Purav, Divij reflect on the "best year for us"

In 2016, Purav Raja and Divij Sharan won an ATP 250 event in Los Cabos (Mexico), made three semifinals, won four Challengers (two on grass and two on hard court) and finished finalist in one (clay).

Purav Raja (right) and Divij Sharan during a practise session in Chennai on Saturday.   -  S. R. Raghunathan

From the Amritraj brothers – Vijay and Anand – to Leander Paes and Mahesh Bhupathi, India has thrown up quite a few formidable doubles teams. So much so that Indian tennis, as bereft of singles success as it is, has often been accused of even romanticising its doubles pairings.

Yet, the exploits of Purav Raja and Divij Sharan this year have largely gone unnoticed. The duo won an ATP 250 event in Los Cabos (Mexico), made three semifinals, won four Challengers (two on grass and two on hard court) and finished finalist in one (clay).

In the process, both got to their career-best rankings – 65 for Purav and 61 for Divij. In fact, the ATP 250 win in Mexico, the three semifinal finishes and two Challenger wins on grass all came in a six-week window from mid-July to mid-August.

“Yeah,” replied Purav when asked if the lack of recognition was disappointing. “But it’s up to you guys,” he said with a laugh. “We can only do things with the racquet. I don’t know what more it takes. [The terms] ‘stellar year’ and ‘no recognition’ don't go together.”

“It’s definitely been the best year for us,” said Divij. “Having had some success in the past it wasn’t new. But we believe that we now have the game to challenge the players at the top.”

Consistent wins

What made the season special, according to Purav, was the level of consistency. “To win five to six tournaments in a year is what the top guys do,” he said. “We never had a barren period. The last tournament of the year, we made the final. Three weeks before that, we won in Pune. Three weeks before that, we won Los Cabos. It’s always been back to back to back.”

Intrinsic to any successful doubles unit is the chemistry between the two players. Purav and Divij seem to be blessed with it.

“We are very different in what we do and yet complement each other well,” explained Purav. “Doubles has become a two-three shot game. Being a left-right combination helps. Whatever we hide we hide, and whatever we can magnify we magnify.

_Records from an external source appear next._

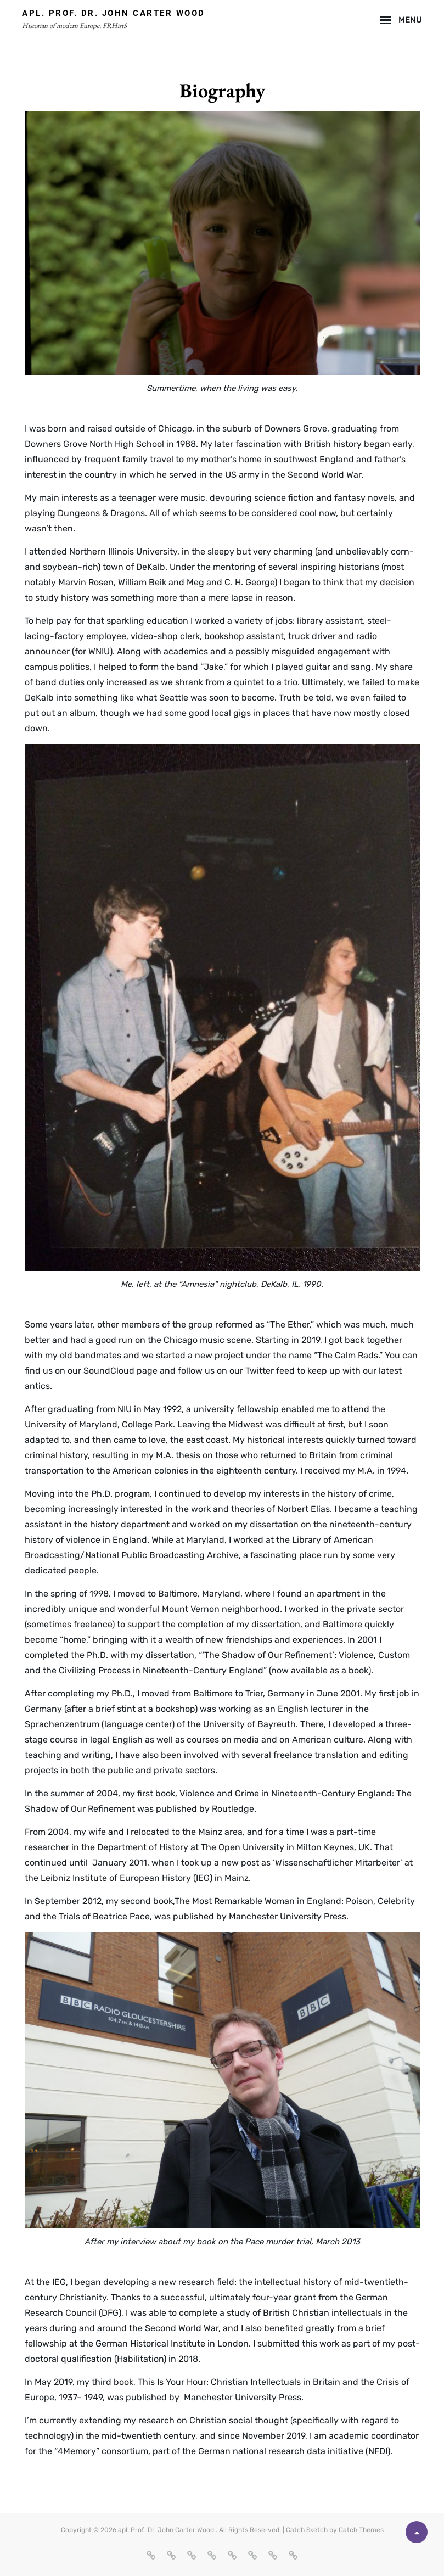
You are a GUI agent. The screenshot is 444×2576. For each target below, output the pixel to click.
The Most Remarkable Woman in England (258, 1901)
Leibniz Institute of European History (116, 1878)
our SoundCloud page (113, 1370)
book (358, 1670)
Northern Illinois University (123, 551)
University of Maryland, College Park (99, 1424)
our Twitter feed (263, 1370)
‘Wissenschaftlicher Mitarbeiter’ (337, 1862)
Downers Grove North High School (94, 444)
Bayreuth (276, 1724)
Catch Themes (361, 2530)
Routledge (233, 1809)
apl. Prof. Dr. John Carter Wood (113, 13)
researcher (47, 1847)
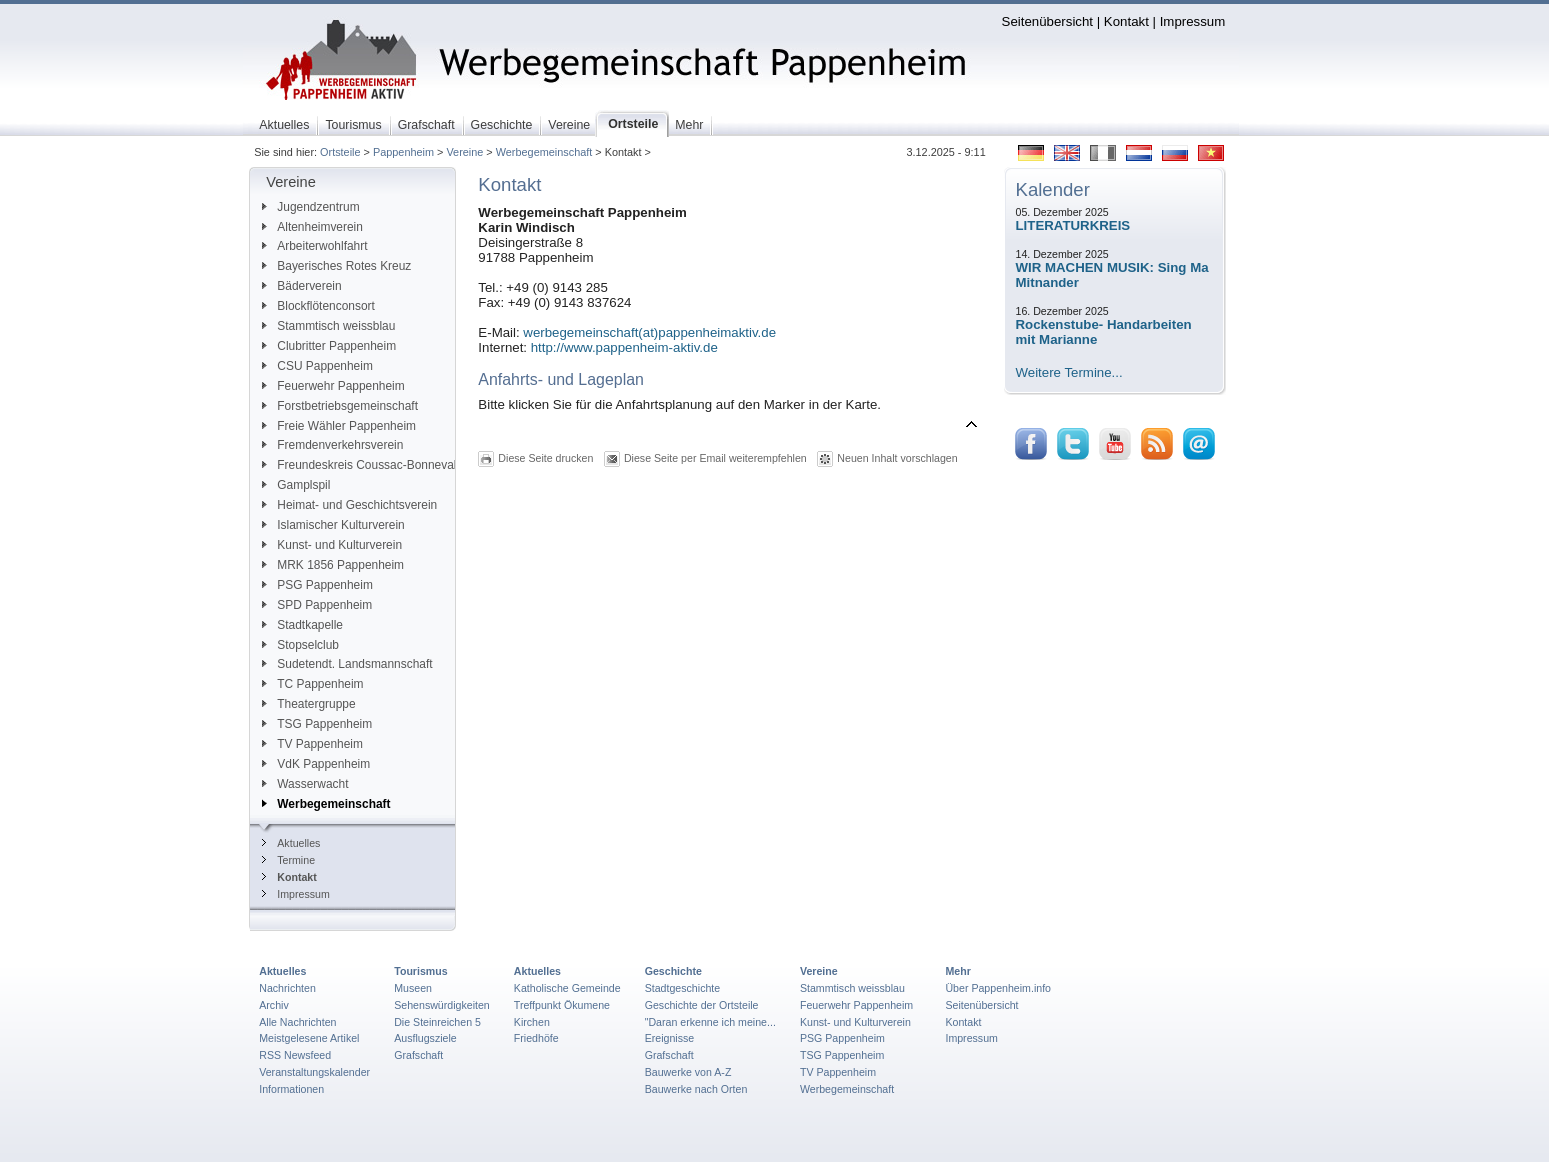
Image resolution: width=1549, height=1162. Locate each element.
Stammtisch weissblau (328, 326)
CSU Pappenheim (317, 366)
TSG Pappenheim (317, 724)
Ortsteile (340, 152)
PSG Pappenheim (317, 585)
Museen (413, 988)
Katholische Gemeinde (567, 988)
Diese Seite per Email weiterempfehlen (715, 458)
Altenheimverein (312, 227)
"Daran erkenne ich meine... (710, 1022)
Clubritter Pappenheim (329, 346)
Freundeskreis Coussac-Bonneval (359, 465)
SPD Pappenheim (317, 605)
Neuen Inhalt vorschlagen (897, 458)
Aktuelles (291, 843)
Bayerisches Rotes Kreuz (336, 266)
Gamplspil (296, 485)
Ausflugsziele (425, 1038)
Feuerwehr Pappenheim (333, 386)
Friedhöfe (536, 1038)
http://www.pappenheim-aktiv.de (624, 347)
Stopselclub (300, 645)
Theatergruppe (308, 704)
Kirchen (532, 1022)
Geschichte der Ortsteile (702, 1005)
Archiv (273, 1005)
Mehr (957, 971)
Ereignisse (670, 1038)
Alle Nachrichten (297, 1022)
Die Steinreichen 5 (437, 1022)
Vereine (464, 152)
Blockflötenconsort (318, 306)
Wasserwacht (305, 784)
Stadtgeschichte (683, 988)
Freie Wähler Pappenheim (339, 426)
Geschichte (673, 971)
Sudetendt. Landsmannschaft (347, 664)
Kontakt (1126, 21)
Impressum (1193, 21)
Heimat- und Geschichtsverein (349, 505)
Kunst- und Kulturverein (332, 545)
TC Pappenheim (312, 684)
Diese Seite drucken (545, 458)
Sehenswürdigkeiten (442, 1005)
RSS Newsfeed (295, 1055)
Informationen (291, 1089)
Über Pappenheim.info (998, 988)
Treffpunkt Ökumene (562, 1005)
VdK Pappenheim (316, 764)
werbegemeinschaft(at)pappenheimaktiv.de (649, 332)
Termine (288, 860)
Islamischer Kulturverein (333, 525)
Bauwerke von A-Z (688, 1072)
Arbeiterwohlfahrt (314, 246)
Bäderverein (301, 286)
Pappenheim (403, 152)
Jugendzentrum (310, 207)
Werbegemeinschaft (544, 152)
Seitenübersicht (1047, 21)
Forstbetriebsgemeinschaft (340, 406)
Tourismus (420, 971)
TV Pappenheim (312, 744)
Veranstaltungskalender (314, 1072)
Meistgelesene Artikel (309, 1038)
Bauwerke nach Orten (696, 1089)
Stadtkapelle (302, 625)
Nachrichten (287, 988)
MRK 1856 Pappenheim (333, 565)
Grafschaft (418, 1055)
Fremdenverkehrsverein (332, 445)
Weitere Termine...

“It’s not easy to find a partner who you can gel with and go through the grind. That's the toughest part in doubles now. It’s a thankless sport. It’s a losing sport. You lose every week. We travel 30 weeks and win five tournaments, you are all saying it’s been a great year. There are a lot of people who just win one or nothing. So we decided not to hold things like we did in the past in terms of results and pressure. We just wanted to play good tennis. That's helped us.”

In spite of all this, their names rarely figure in the Davis Cup scheme of things. The irony seems lost on most considering that the squabble prior to team selection is now becoming customary. “If we are called up, we will be definitely happy,” said Divij. “But having said that, Davis Cup is only for two to three weeks. When we are playing Tour events, Challengers, Slams, we are still representing India and we proudly do that.”

“We have to win more ATP tournaments to get there,” said Purav. “You have to be the best team in the country. But the whole year doesn’t revolve around Davis Cup.”

That quest can start in earnest at the Chennai Open where they have been drawn to meet Leander Paes and his Brazilian partner Andre Sa in the first round. The target for the season, though, is to finish in the top-30. “It’s not very distant in terms of points,” Purav felt. “If [we] play the right tournaments in the right weeks, with a few good wins and some better tennis, it’s very achievable.”